Heat capacity studies were performed for the doped verdazyl radical crystals, (p-CyDOV)_1-x(p-CyDTV)_x (x = 0, 0.01, and 0.07), to clarify the effect of magnetic impurity (p-CyDTV) on the spin-Peierls (SP) transition (T_SP = 15.0 K) of 3-(4-cyanophenyl)-1,5-dimethyl-6-oxoverdazyl (p-CyDOV) radical crystal, where the > C=O group in p-CyDOV is replaced by the > C=S group in p-CyDTV. The antiferromagnetic (AFM) transitions were observed at T_N = 0.135, 0.290, and 0.164 K for the crystals with x = 0, 0.01, and 0.07, respectively, indicating the coexistence of AFM order and SP state in the systems with x = 0 and 0.01, and the appearance of the single phase of AFM order in the system with x = 0.07 below T_N = 0.164 K. However, the heat capacity anomaly associated with the SP transition was not found at T_SP = 15.0 K for the pure p-CyDOV crystal (x = 0), whereas the anomalous broad peak in the heat capacity was observed at T′_SP = 5.6 K. The entropy consumption in the above broad peak was about 3% of the total spin entropy R ln 2, suggesting that this transition may relate to SP transition.

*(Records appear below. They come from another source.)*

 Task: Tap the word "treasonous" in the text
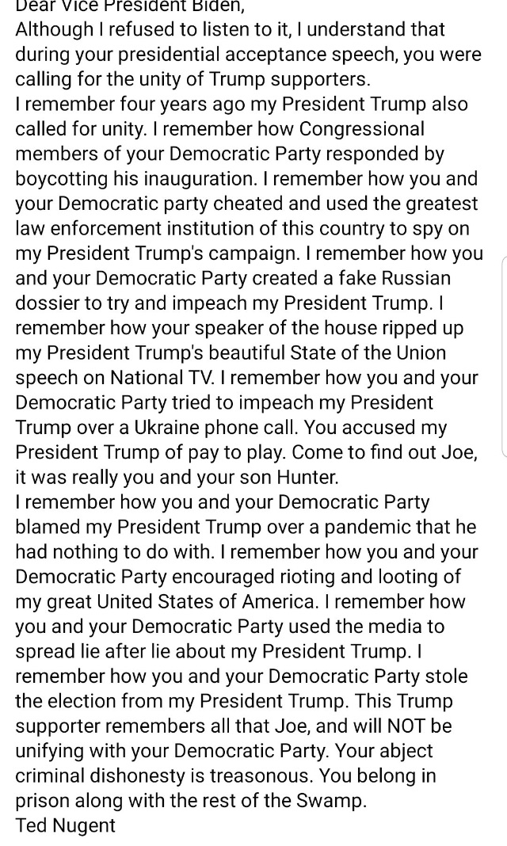(x=261, y=776)
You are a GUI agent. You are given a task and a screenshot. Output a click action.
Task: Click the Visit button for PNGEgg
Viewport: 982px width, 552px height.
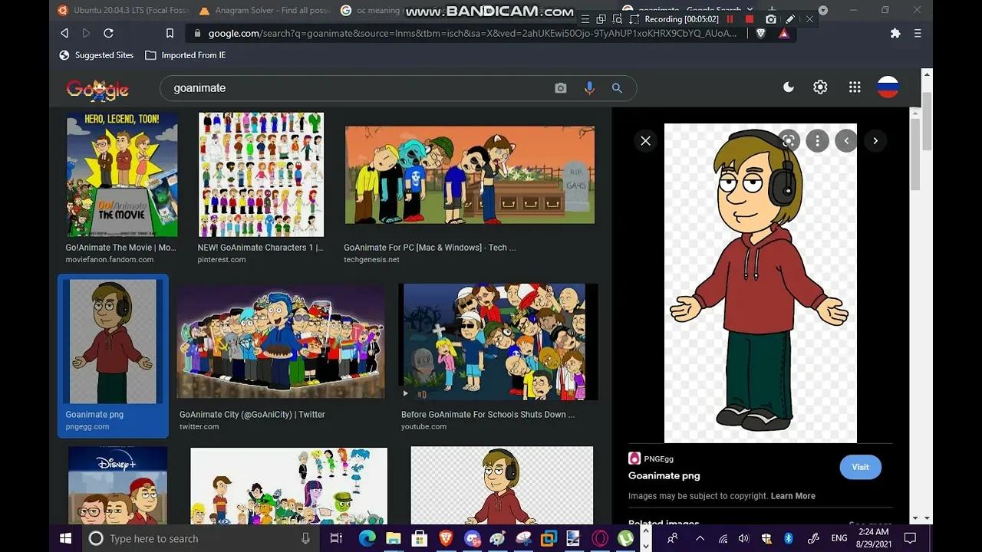[x=860, y=467]
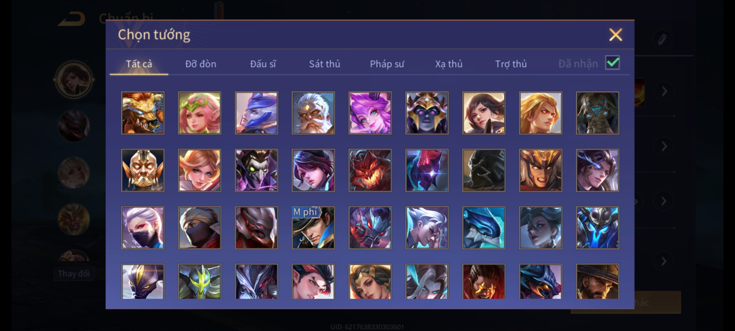Image resolution: width=735 pixels, height=331 pixels.
Task: Switch to the Pháp sư tab
Action: point(387,64)
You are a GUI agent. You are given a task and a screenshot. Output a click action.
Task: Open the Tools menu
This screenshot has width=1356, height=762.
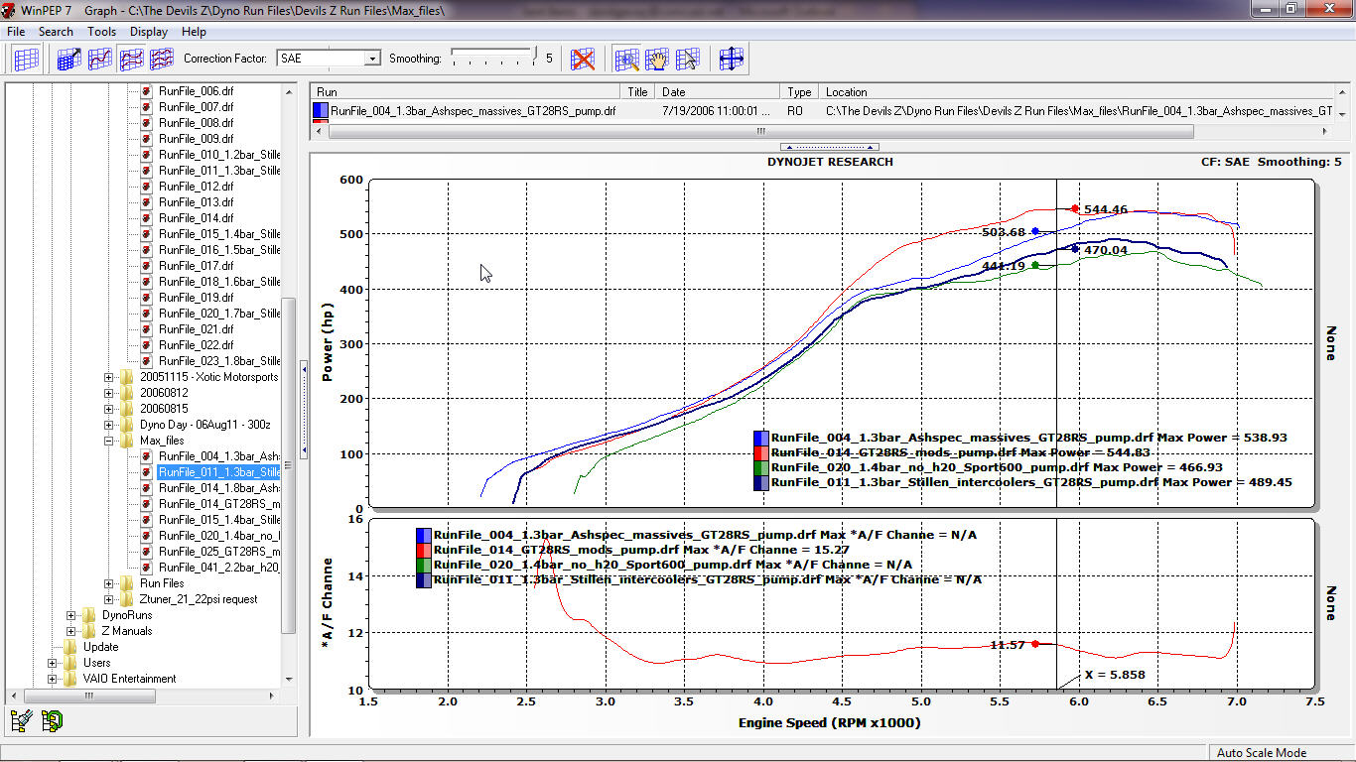click(101, 32)
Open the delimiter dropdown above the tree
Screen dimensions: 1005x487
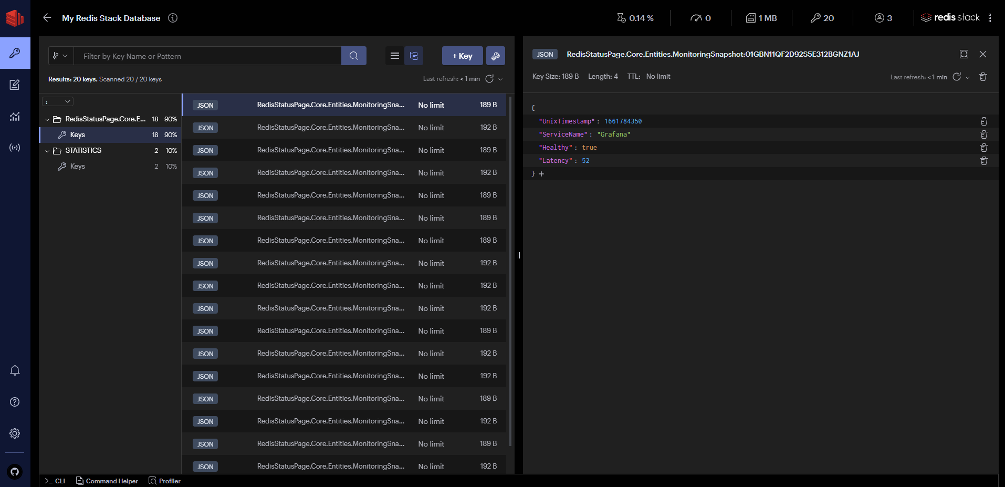coord(58,101)
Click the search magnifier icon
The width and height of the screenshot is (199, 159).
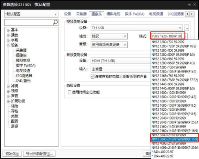(55, 22)

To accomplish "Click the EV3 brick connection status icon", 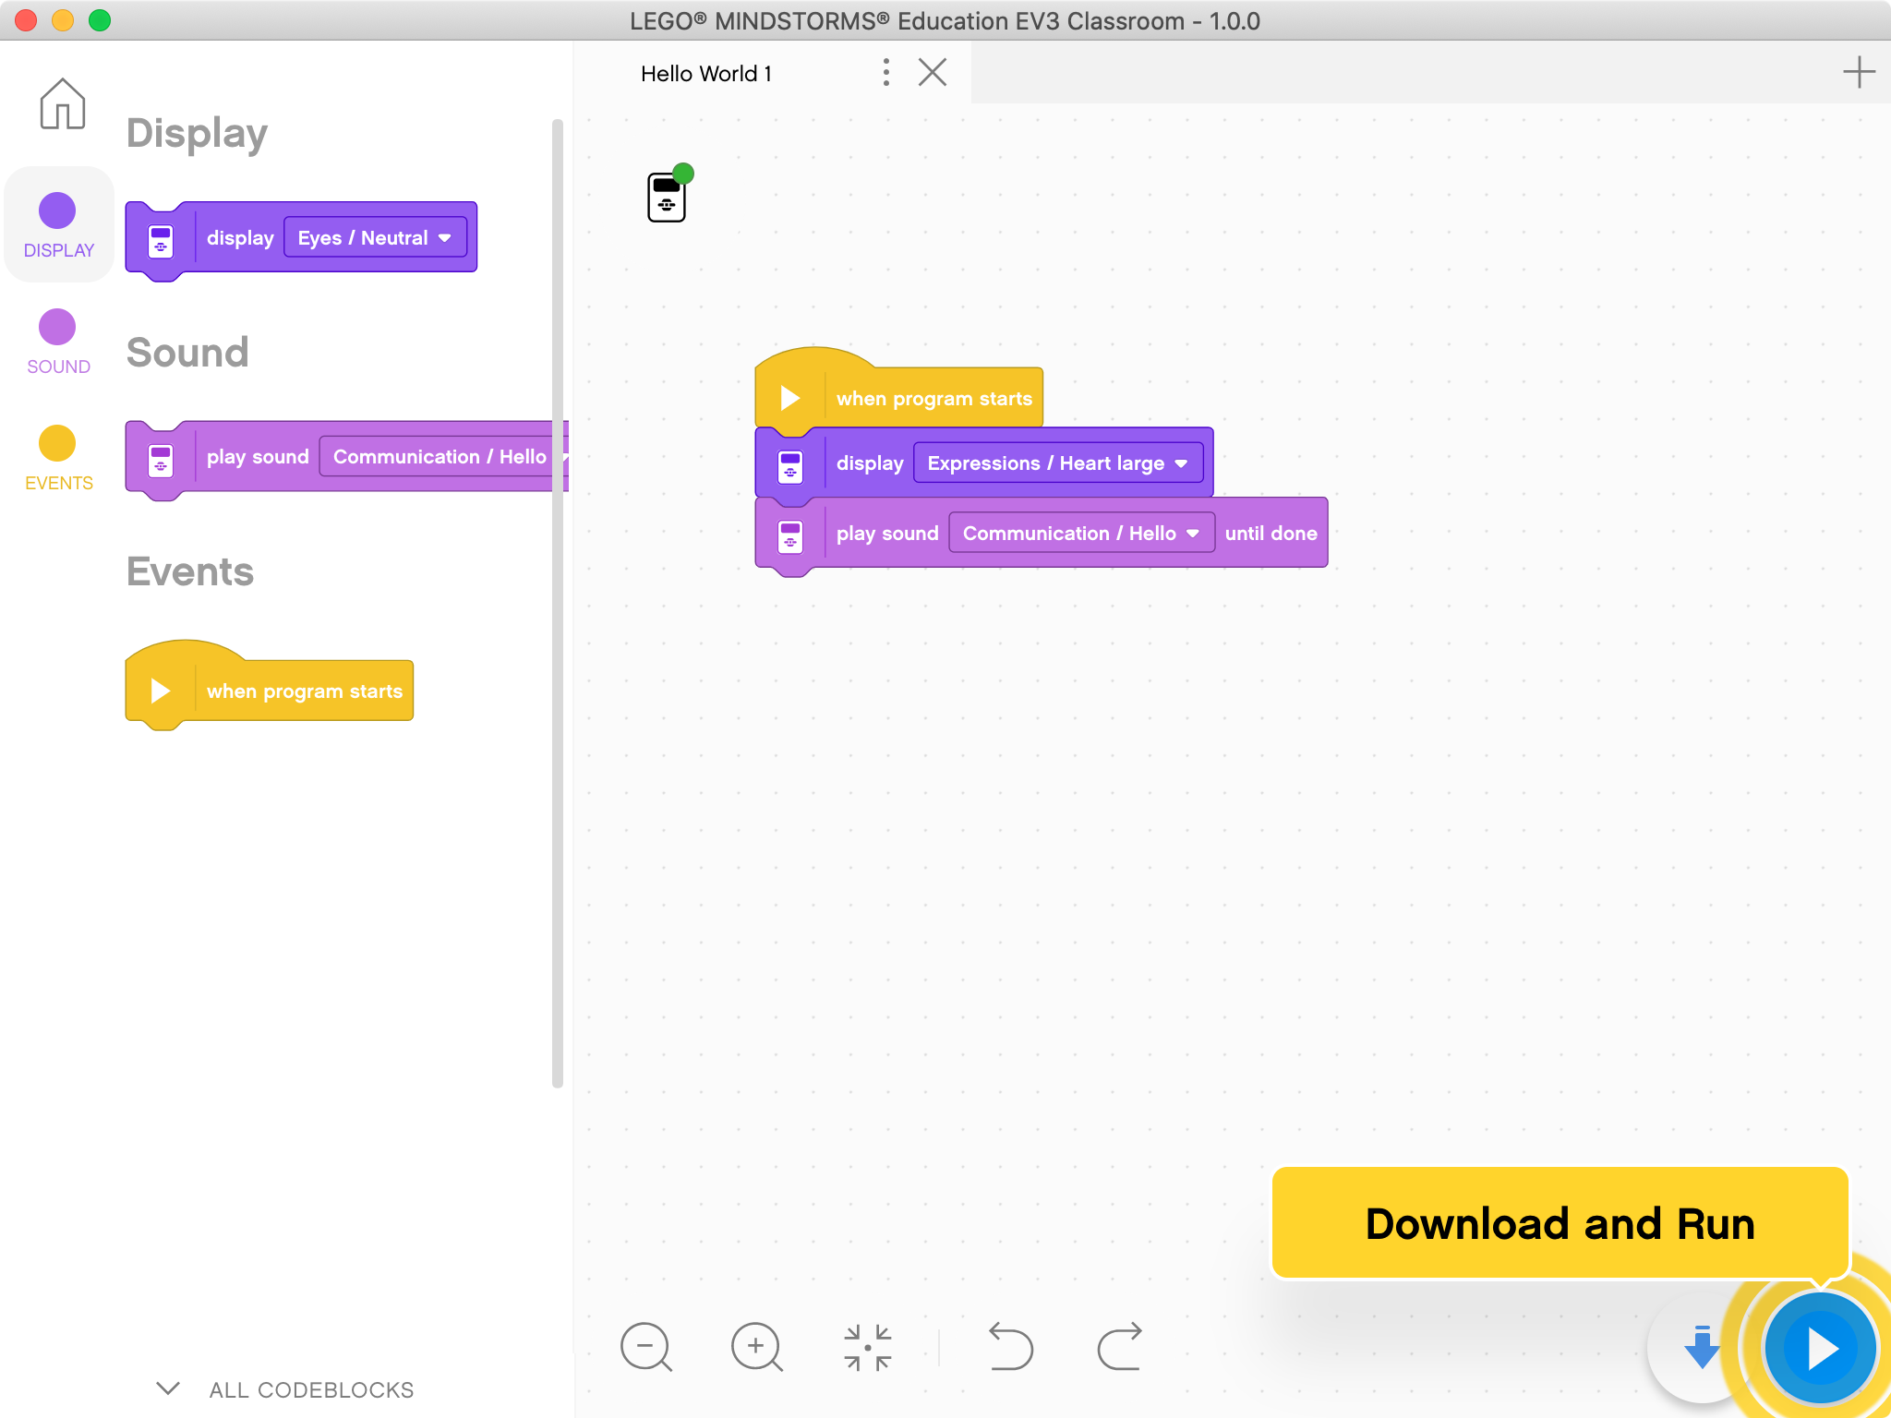I will (666, 195).
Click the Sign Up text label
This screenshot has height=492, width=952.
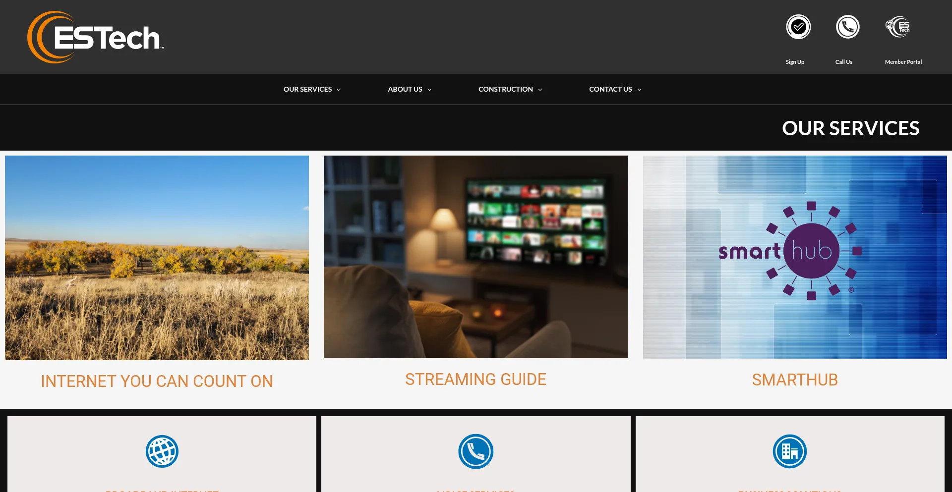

The pressure induced by the solidification of the Apiezon-N grease, which was used as the thermal binder for the heat capacity measurement, at low temperature may affect the shift of the SP transition temperature. The doping effects for the organic SP system (p-CyDOV), which include the temperature (T: T_SP and T_N - impurity (x) phase diagram, are similar to those for the inorganic SP system (CuGeO₃), although the one-dimensionality, i.e., |zJ′/ J| ≅ 6 × 10^-4, in the organic p-CyDOV system is much higher than that (∼10^-1) in the inorganic CuGeO₃ system, where zJ′ and J are inter- and intra-chain exchange interactions. This work is the first report of the heat capacity study of the doping effect on the organic SP transition system.